Tuesday, March 22, 2016 by julie
Image, body language and expressions are key messaging events during an interview on both the applicant and hiring authority side. The interview starts while you are waiting for the hiring authority. Receptionists are often asked about their observations. Be professional and exhibit a profile that portrays confidence and calmness.
First impressions are made within 3 minutes of the initial greeting. Three assessments happen quickly. You are measured on attire, posture and hand shake. Making a great entrance and first impression sets the stage. Body language is judged from head to toe. Attire should be conservative; cologne, perfume, jewelry and make-up should be minimized or nonexistent; hair must be well groomed; and shoes polished and stylish.
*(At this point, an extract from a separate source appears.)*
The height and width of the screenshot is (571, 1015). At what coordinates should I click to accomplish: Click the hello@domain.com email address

Whether sitting or standing, your posture projects a level of confidence and engagement in the conversation. If you slump, the interviewer will perceive a lack of confidence and interest. Sitting stiff as a rock implies nervousness and creates an uncomfortable situation for building rapport. Crossing your arms and legs may be interpreted as building a barrier. Sitting at the tip of the chair implies you don’t want to be there. Best sitting posture is straight and displaying your neck, chest and stomach area, a signal that you're open; leaning slightly forward at about a 10% angle sends the silent message that you are interested and involved; and adjusting at a slight angle and using arm movement is best way to emphasize talking points and show interest.
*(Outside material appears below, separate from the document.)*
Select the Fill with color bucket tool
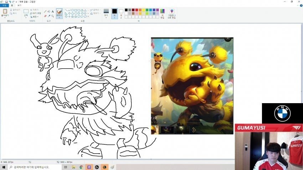Screen dimensions: 303x170 [x=49, y=11]
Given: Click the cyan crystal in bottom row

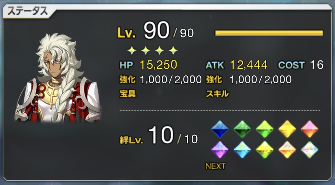Looking at the screenshot, I should pyautogui.click(x=242, y=150).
A handshake is an opportunity to establish rapport and positive chemistry. Practicing handshakes is suggested. Handshakes last about three seconds. Palms should be dry. Having an overly aggressive shake can be as offputting as the limp handshake. Never cover the other person's hand with the hand you're not shaking with because it will be interpreted as a sign of domination. Anticipate the handshake and make sure that if you are bringing anything to the interview, that your right hand remains available for the initial greeting and final good-by.
During the interview proper posture is important; proper eye contact and expressions are a differentiator. If the interviewer is talking, you want to be actively listening and that requires direct eye contact. Avoid staring aggressively by blinking at regular intervals and acknowledge comprehension or agreement by small nods. When speaking, hold eye contact for periods of about 10 seconds before looking away briefly and then re-establishing eye contact. Over-using direct eye contact when you are speaking can come across as challenging the interviewer.
Smiling, occasional laughter, and showing enthusiasm portray positive qualities that can make a difference. Frowning, showing signs of boredom, or raising your eyebrows will help shorted the interviewing process and often lead to a quick exit.